I went back to the clearing and regretfully ripped a piece of my shirt and stuck it on a thorn not far up the game trail. I’d see these guys did the right thing even if I had to lead them by the nose. I humped the pack to a convenient place from where I could get a good view of my trap and settled down to wait and used the time to whittle a club with my hunting knife.

By my figuring the helicopter would be back pretty soon. I didn’t think it would have to go farther south than the dam, say, ten miles in eight minutes. Give them fifteen minutes to decide the right thing to do, and another eight minutes to get back, and that was a total of about a half-hour. It would come back loaded with men, but it couldn’t carry more than four, apart from the pilot. Those it would drop and go back for another load — say, another twenty minutes.

So I had twenty minutes to dispose of four men. Not too long, but enough, I hoped.

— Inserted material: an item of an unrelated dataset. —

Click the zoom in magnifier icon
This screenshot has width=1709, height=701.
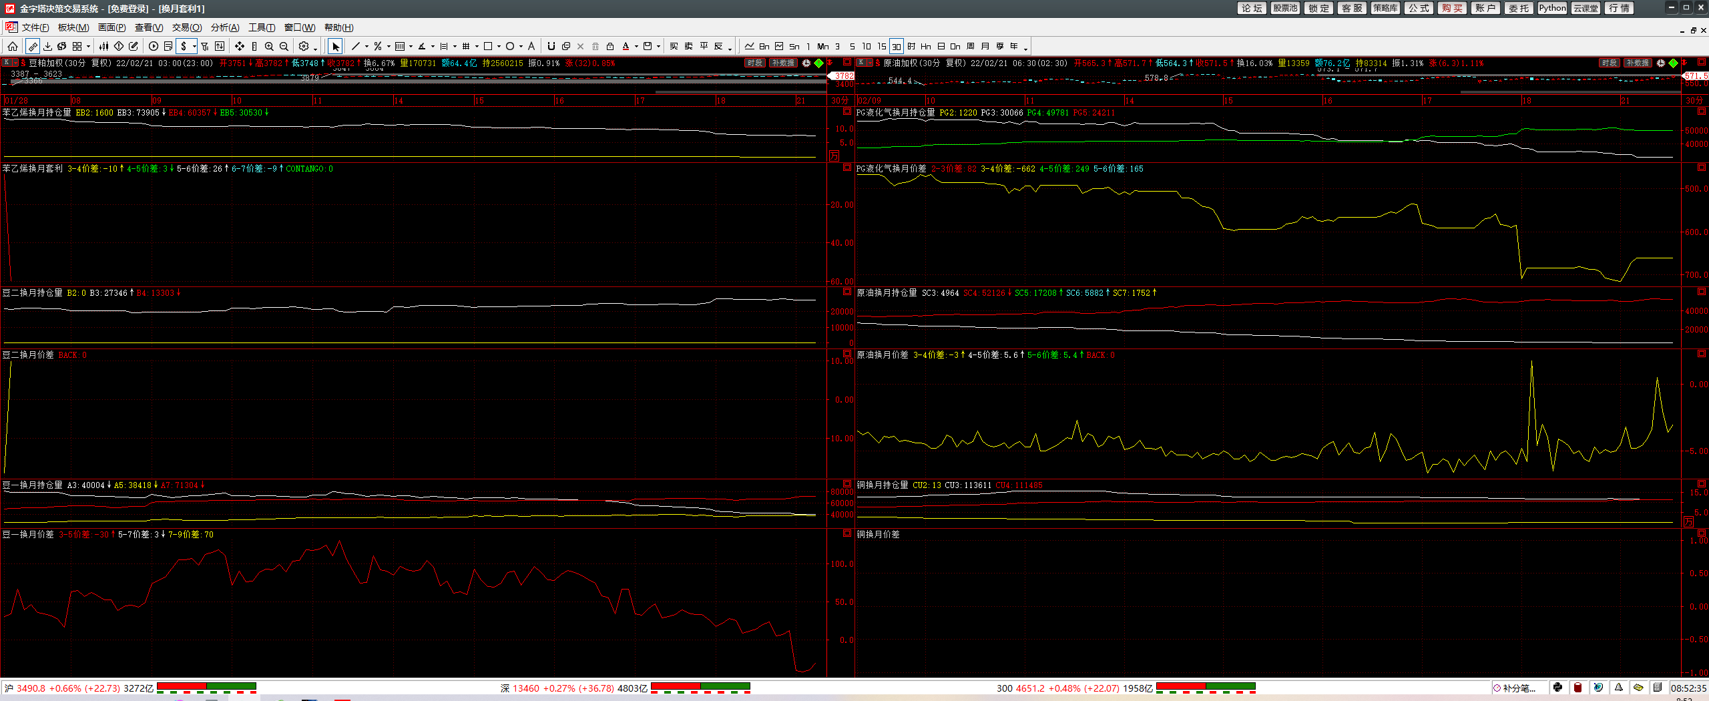pos(269,46)
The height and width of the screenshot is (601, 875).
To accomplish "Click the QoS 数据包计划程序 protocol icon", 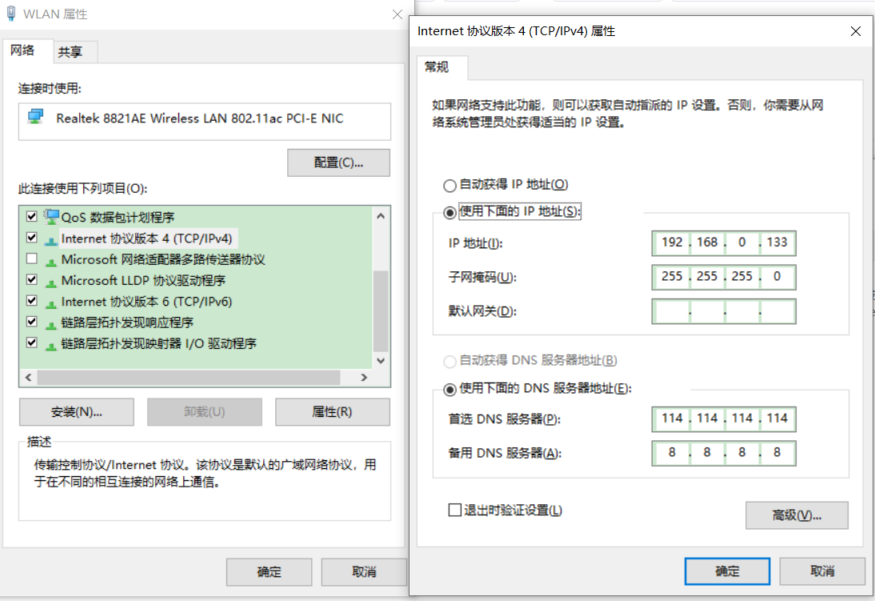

It was nearer three-quarters of an hour before I heard it coming back, and by the lower note I knew it had landed in the clearing. Then it rose and began to circle and I wondered how long it was going to do that. If it didn’t go away according to my schedule it would wreck everything. It was with relief that I heard it head south again and I kept my eye on the trail to the clearing, hoping that my bait had been taken.

Pretty soon I heard a faint shout which seemed to have a triumphant ring to it — the bait had been swallowed whole. I looked through the screen of leaves and saw them coming up the trail fast. Three of them were armed — two shotguns and one rifle — and I didn’t like that much, but I reflected that it wouldn’t make any difference because this particular operation depended on surprise.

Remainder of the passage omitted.